Quinto relato de «leyendas oscuras de otro tiempo»

Cazador


No se conocen apenas asesinos seriales sevillanos, «El arropiero» es el más prolífico y no operó en la ciudad, pero no destaca la urbe por ser nido de grandes y destacados psicópatas. Gracias a Dios. Seguro que como suele suceder, alguno escapa de la justicia y nunca se sabrán las fechorías que han hecho en su deshonrosa vida. Hoy hablamos de un hombre calculador, un proyecto de asesino serial que estaba descubriéndose a sí mismo.
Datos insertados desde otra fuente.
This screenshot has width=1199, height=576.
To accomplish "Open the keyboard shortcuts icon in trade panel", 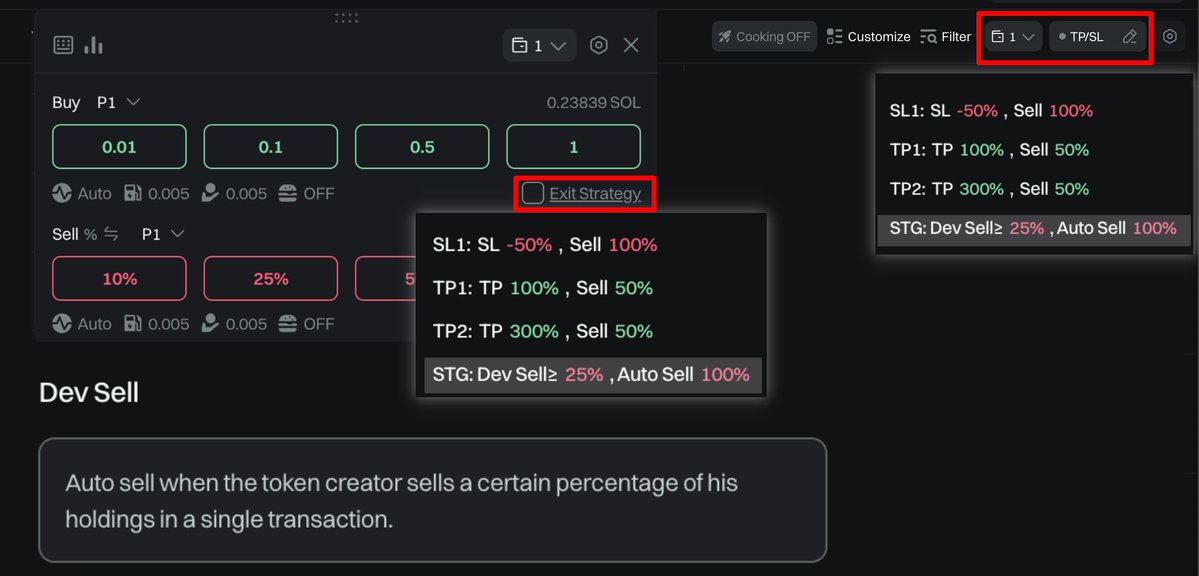I will coord(63,45).
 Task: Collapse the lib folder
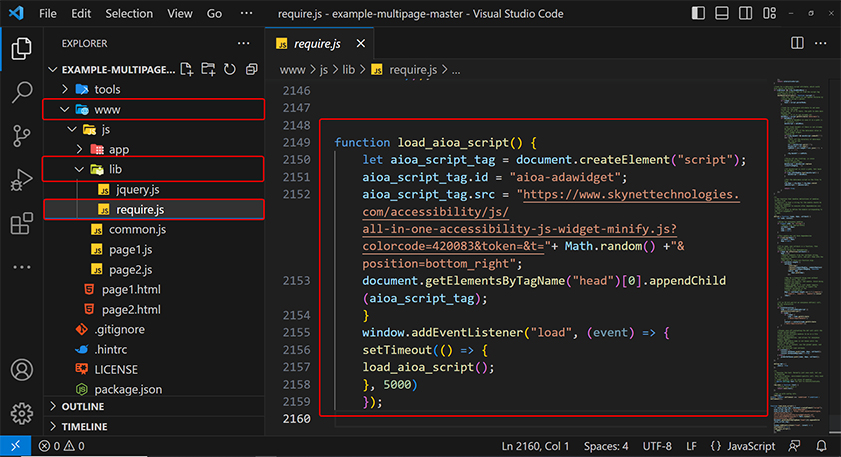tap(115, 169)
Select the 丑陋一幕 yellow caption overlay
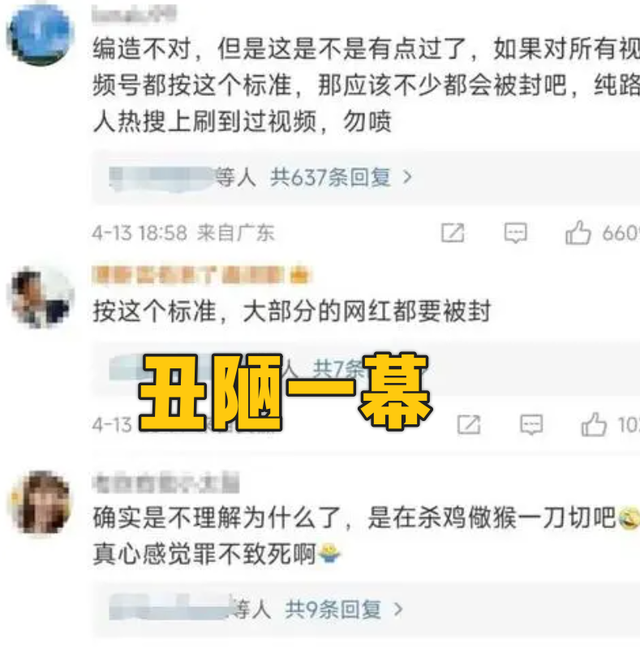The width and height of the screenshot is (640, 649). pos(285,391)
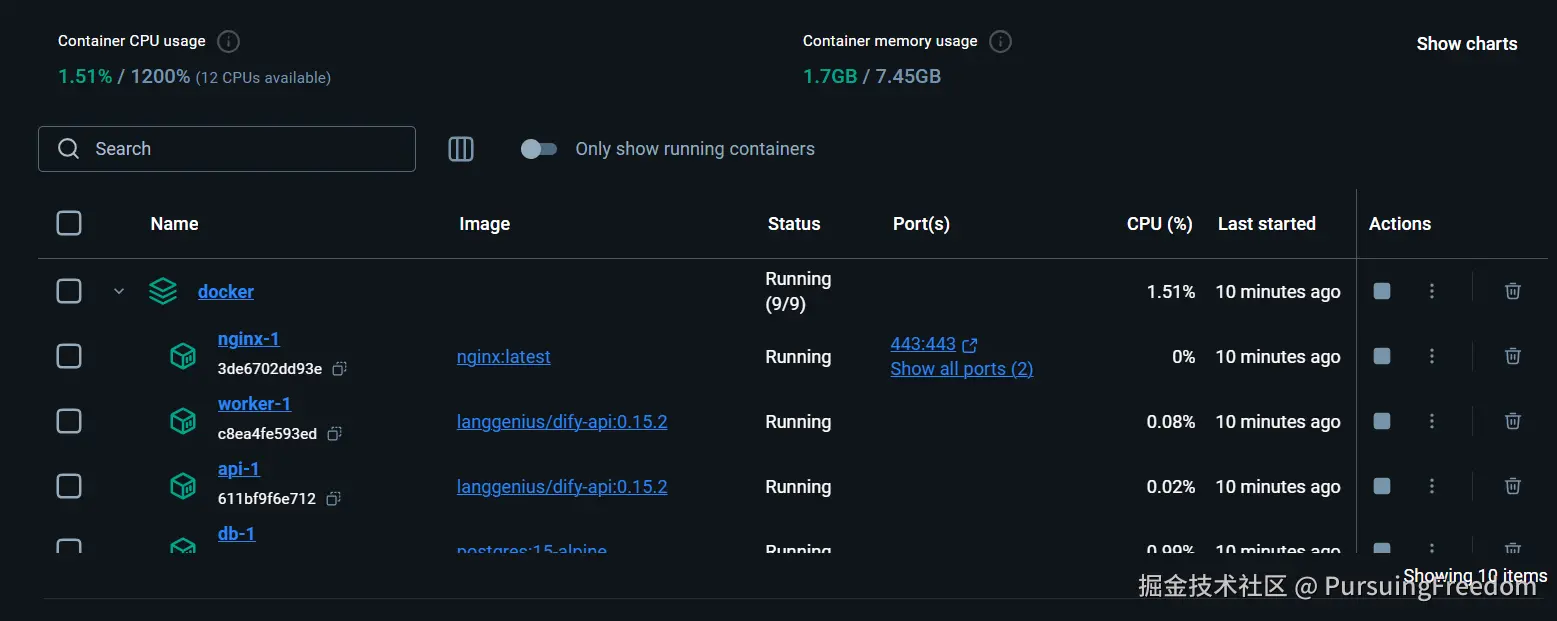
Task: Stop the nginx-1 container
Action: [1382, 356]
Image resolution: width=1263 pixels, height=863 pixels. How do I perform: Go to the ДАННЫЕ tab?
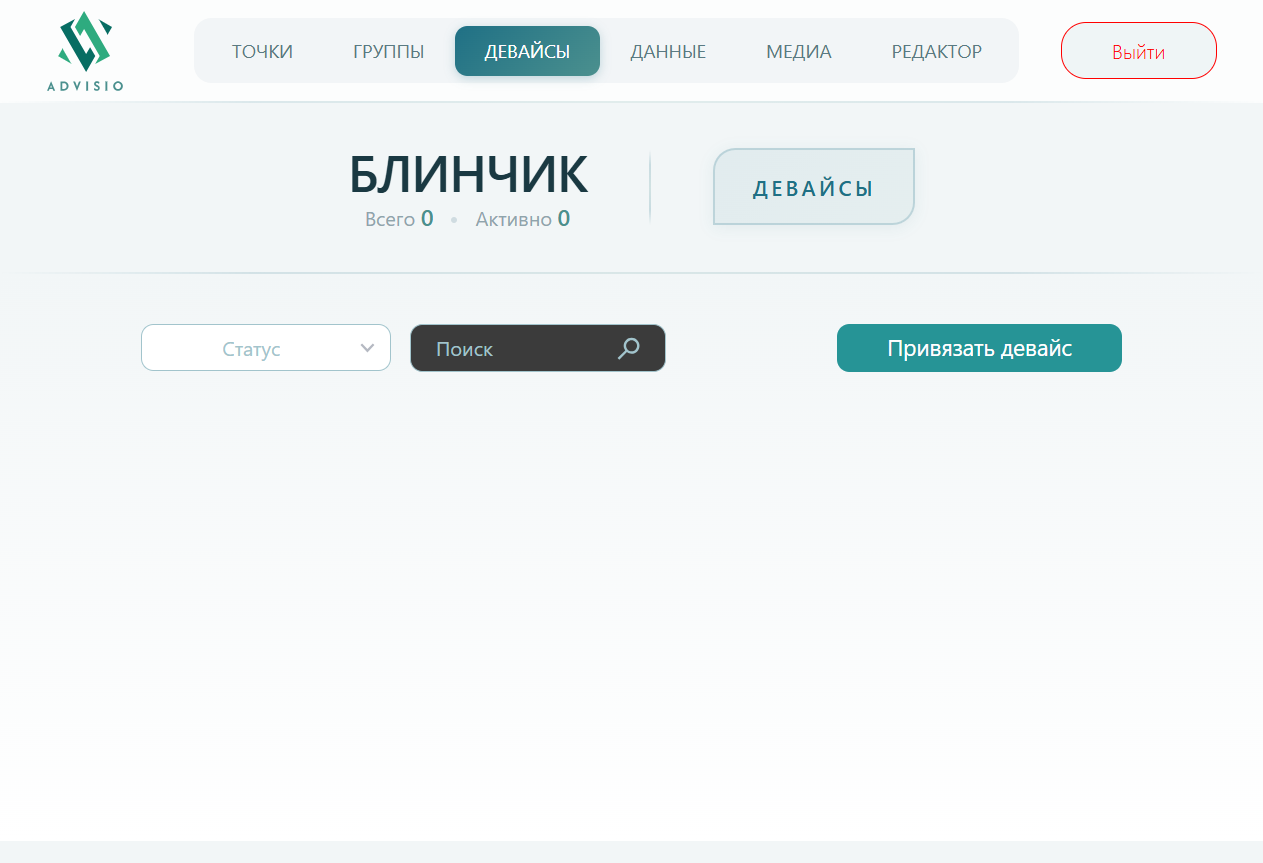(667, 50)
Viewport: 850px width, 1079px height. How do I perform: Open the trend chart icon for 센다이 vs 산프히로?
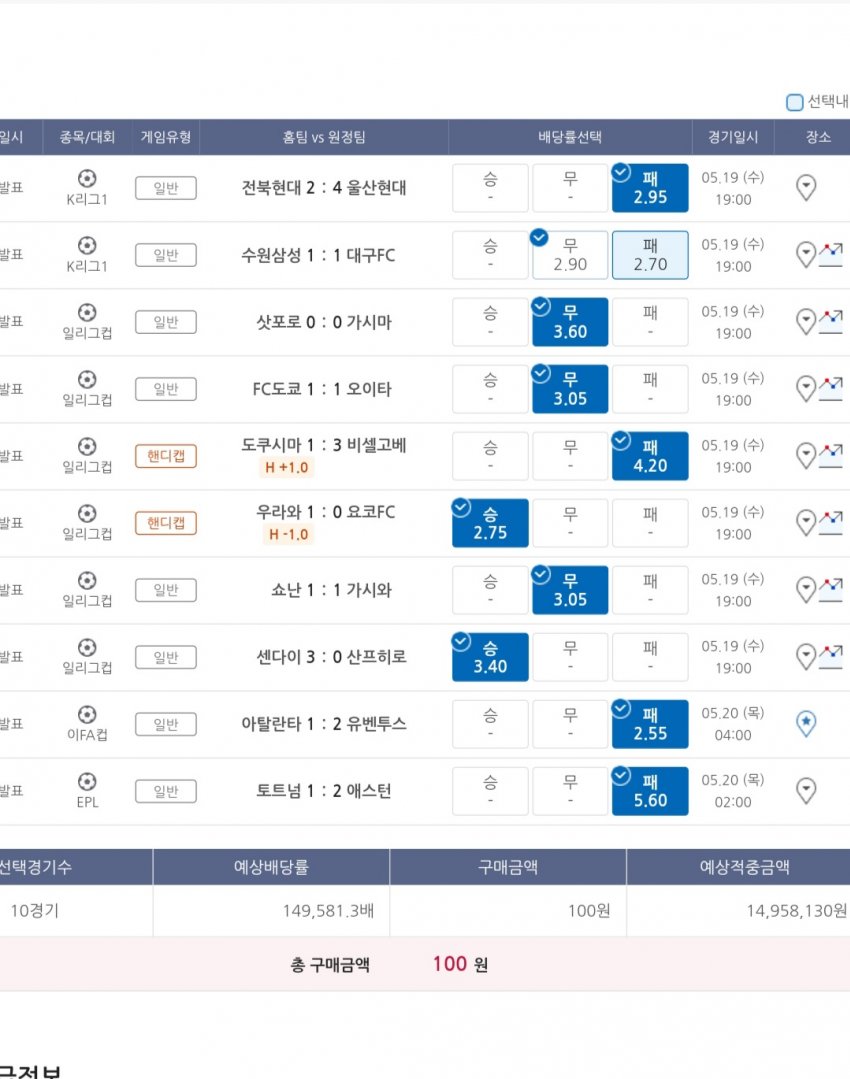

Esta Historia sucede en medio del siglo XIX de la Sevilla costumbrista de la época. El protagonista se llama Saturnino Pazos, tercer hijo de cuatro de un severo boticario. Más allá de ser un hijo no deseado tanto por su madre como por su padre, le tocó arrimar el hombro siendo aún muy niño. Para deshacerse de una boca que alimentar, su padre le hizo alistar muy joven en el ejército. Tuvo la desgracia de que haciendo el servicio dio inicio la Segunda Guerra Carlista sirviendo al gobierno oficial. Allí fue herido y licenciado tras cinco años de servicio, alcanzando el rango de cabo y con el logro personal de haber matado a tres enemigos con sus propias manos. Restablecido a la vida civil, y gracias a lo aprendido en la guerra, abrió una carnicería en las inmediaciones de San Ildefonso, donde pronto tuvo unas rentas estables. Era retraído con la gente, especialmente con las mujeres, lo que impedía que tuviese opciones de casamiento, pero se hizo famoso por sus dotes y honradez.

Pero la vida personal de Saturnino era de todo menos estable. Con secuelas físicas de la guerra, ocultas a la vista, con su corazón cargado de ira y rencor, y un apetito sexual voraz, un monstruo se estaba gestando. Es más, sus preferencias «amorosas» rayaban lo exótico, pues prefería tener relaciones con prostitutas con la menstruación. La sangre le atraía y le excitaba. También tenía relaciones con el género que despachaba. No pasaba un día en que no tuviera al menos dos eyaculaciones ya fuese mediante la masturbación convulsiva, utilizando a animales para ser despiezados y vendidos, o con prostitutas cuando la economía se lo permitía. Fue el primer síntoma de que algo no iba bien. El detonante de su furia asesina llegaría pocos años después.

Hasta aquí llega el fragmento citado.